El tiempo, con su maldita manía de pasar, hizo lo suyo y Mara no tuvo otra opción que decirle a sus padres que no estaba más gorda, que estaba esperando un hijo. Lo que nunca les dijo es cómo fue realmente. La palabra violación y que eran cuatro, jamás fue pronunciada. La primera reacción fue de asombro, luego de preocupación y cómo iban a hacer frente a semejante hecho, ante el medio social donde se desenvolvían. Lentamente, comenzó a brillar una luz de esperanza. Un niño es una bendición. Lo criaremos entre todos. Será la alegría de la casa y todos los lugares comunes que se dicen frente a tal hecho. Mara dejó la droga y el alcohol y a los nueve meses nació Adrián, un varón. El parto vino complicado porque el feto tenía doble vuelta de cordón y fue necesario hacer una cesárea, pero lo que nunca imaginaron era que el bebé tendría síndrome de Down.

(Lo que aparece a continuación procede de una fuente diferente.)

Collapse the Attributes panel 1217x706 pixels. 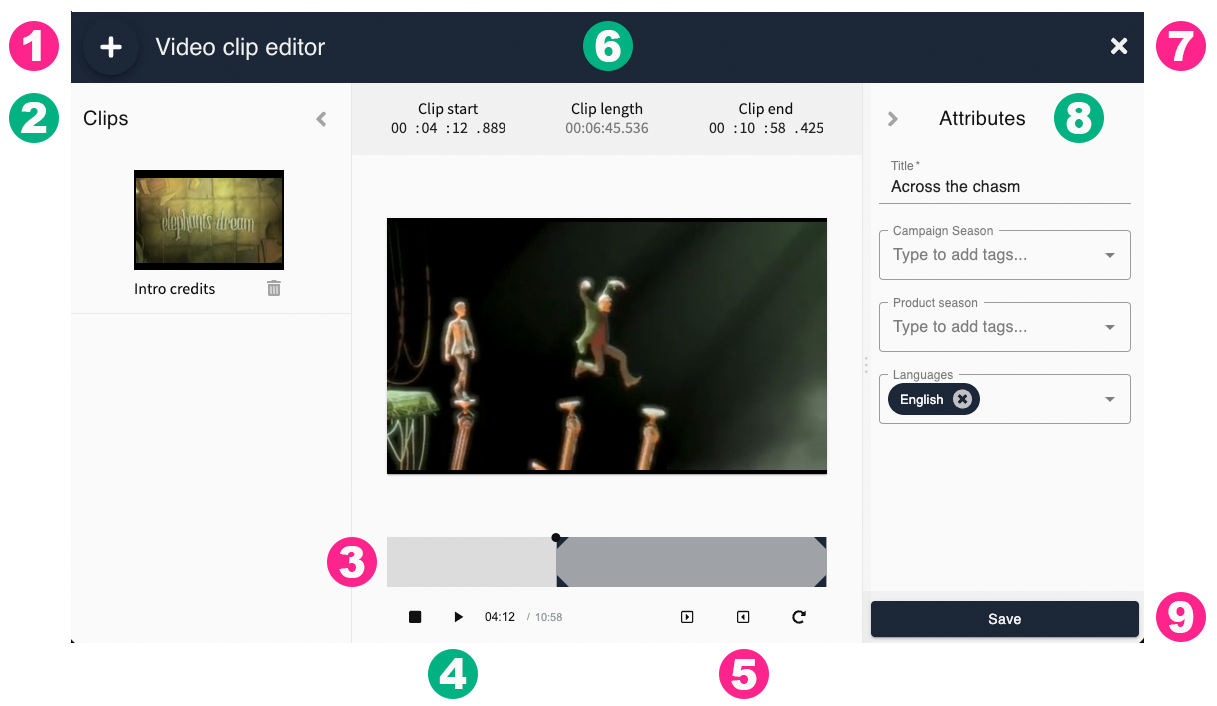point(893,119)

Esto fue para Mara un golpe de la vida que jamás imaginó. Se hundió en una espiral autodestructiva y tuvo que hacer terapia por consejo médico. Pasaron los meses y Adrián fue creciendo. Tenía un ángel, una ternura y una sonrisa imposibles de olvidar. Era la dulzura misma y conquistó a toda la familia menos a su mamá. Mara le dio el pecho el mínimo tiempo posible porque tenía poca leche, así que su madre se encargaba de darle de comer y, poco a poco, volvió al mundo de las drogas y el alcohol.

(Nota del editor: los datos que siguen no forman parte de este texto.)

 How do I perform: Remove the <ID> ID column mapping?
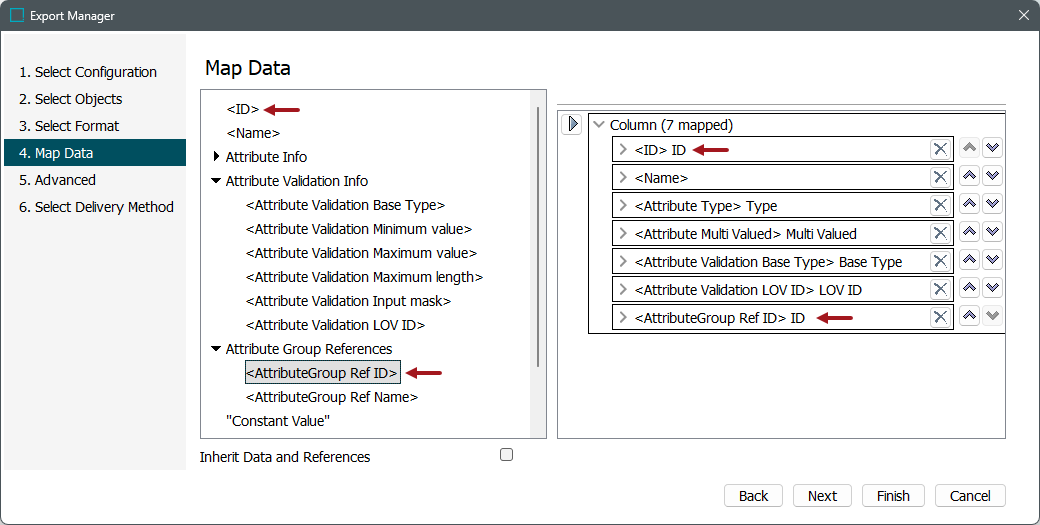pyautogui.click(x=940, y=149)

A los tres años, Adrián fue a un jardín de infantes especial. Estaba en salita de tres y era el más querido por sus maestras y compañeros. A pesar de esa alteración, resultó ser un niño bastante lindo porque sus ojos eran achinados pero hermosos y el resto de la cara era normal. Su dedicación para aprender también era notable. No tenía ni un pelo de tonto.
Mara continuó sin madurar. Con una vida entre el desenfreno y la desintoxicación, sin pareja estable, sin saber lo que era el amor y, a los treinta años, murió de una sobredosis.
Fue el fin de una vida desdichada y absolutamente inútil.
Adrián tenía doce años y comenzaba el secundario cuando, en la fiesta de fin de curso, lo hicieron hacer de Manuel Belgrano y esto le cambió la vida. Comenzó a desarrollar un amor increíble por la actuación y los abuelos decidieron mandarlo a estudiar teatro con uno de los mejores profesores que había, con la esperanza de que éste lo aceptara, dada su condición. Fue una gran sorpresa que el maestro, no sólo lo aceptó, sino que les dijo que este chico era un actor nato y de los grandes. Interpretaba los papeles de una manera nada convencional y con una fuerza de expresión fuera de lo común. Poco a poco empezó a trabajar en el cine y la televisión, sin abandonar sus estudios y un día lo llamaron para decirle que le iban a dar un premio. Nada más y nada menos que el Martín Fierro por el papel de un chico autista en una serie. Fue una bendición, un regalo del cielo, el orgullo de toda la familia. Allí se hicieron presentes todos para la entrega de premios, y Adrián lo recibió entre aplausos y vítores. Terminada la ceremonia, levantó su mirada y, en un tiempo sin tiempo, se encontró con unos ojos que creía olvidados.